This weekend on Fox News something startling was said by Bill Kristol, the father of the neo-conservative movement and co-founder of PNAC (Project for the New American Century):
If this election is just about the last four years, that’s a muddy verdict. Bush was president during the financial meltdown. The Obama team has turned that around pretty well.
Kristol continued, on the Romney campaign:
If they just go back to mindlessly reminding people for the 5,000th time, ‘Guess what? The economy’s not great,’ they will waste the next 10 days.
Cracks have been appearing in the Teapublican bubble since the RNC convention. Two weeks ago, there was this epic battle between John McCain and Sean Hannity, the establishment candidate versus a mouthpiece for the Tea Party:
And just last week the co-chair of the Romney campaign, Tim Pawlenty, quit the campaign to become a lobbyist on Wall Street.

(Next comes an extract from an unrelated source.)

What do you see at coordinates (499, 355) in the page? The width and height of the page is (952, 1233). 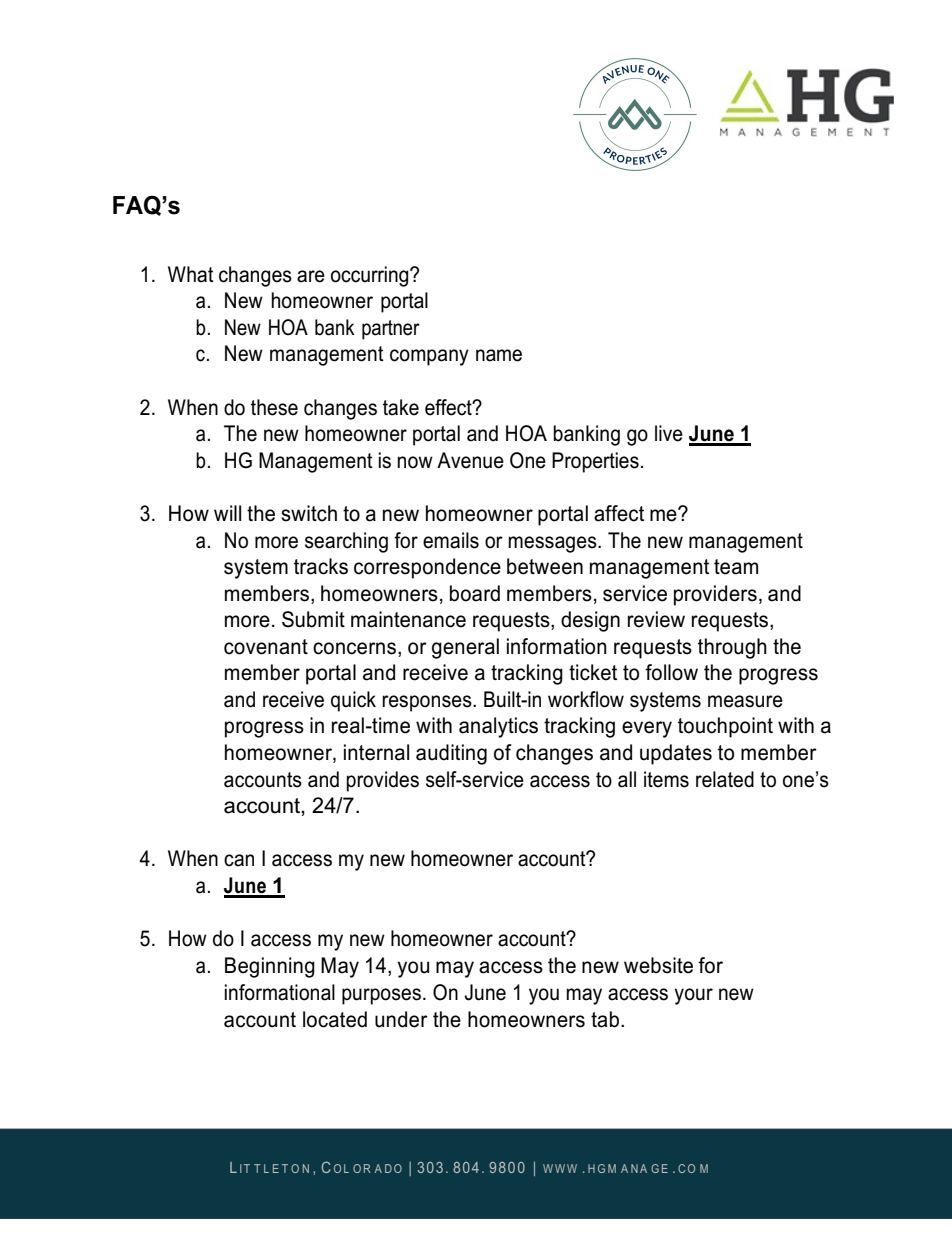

And then there were prominent conservative columnists, speech writers and even current GOP candidates distancing themselves from Romney’s 47% speech (he may be the first presidential candidate to be in history books for a percentage).
Like most Dems, watching the spectacle of right-wingers piling-on the Romney campaign gives me a great amount of joy (yes “joy”). Queen Ann’s “stop-it!” command hasn’t done much to get the Romney subjects in line, either. It may just be that the same “qualities” in the Romneys that left them hated by the 2008 and 2012 GOP candidates have been grinding away the support Mitt and Ann expected to receive from the party faithful. Its even possible that the Romney superiority complex that’s the norm at dinner parties for the rich and famous (or in the case of the Romneys, the rich and shameless) is a turn-off for rank-and-file Republicans. As a comedian said this weekend, the Queen of England is still popular with the common folk because she rarely speaks to them. But it looks to me as though the Romneys aren’t about to be silenced by commoners in the GOP and their arrogance could make this a fun and bumpy ride.
Prediction: The right-wing decides that Romney was a huge mistake, stops putting good money after bad, and looks to a Republican presidency in 2016. They gradually pull their support and let Romney’s campaign wither on the vine while moving resources into House and Gubernatorial races. Republicans keep control of the House and continuing government gridlock stymies a second Obama term and keeps economic growth in low or negative numbers. After four more years of joblessness, and after multiple 5-4 SCOTUS rulings in favor of conservative voter id laws, the GOP runs party favorites like Chris Christie or Jeb Bush in 2016.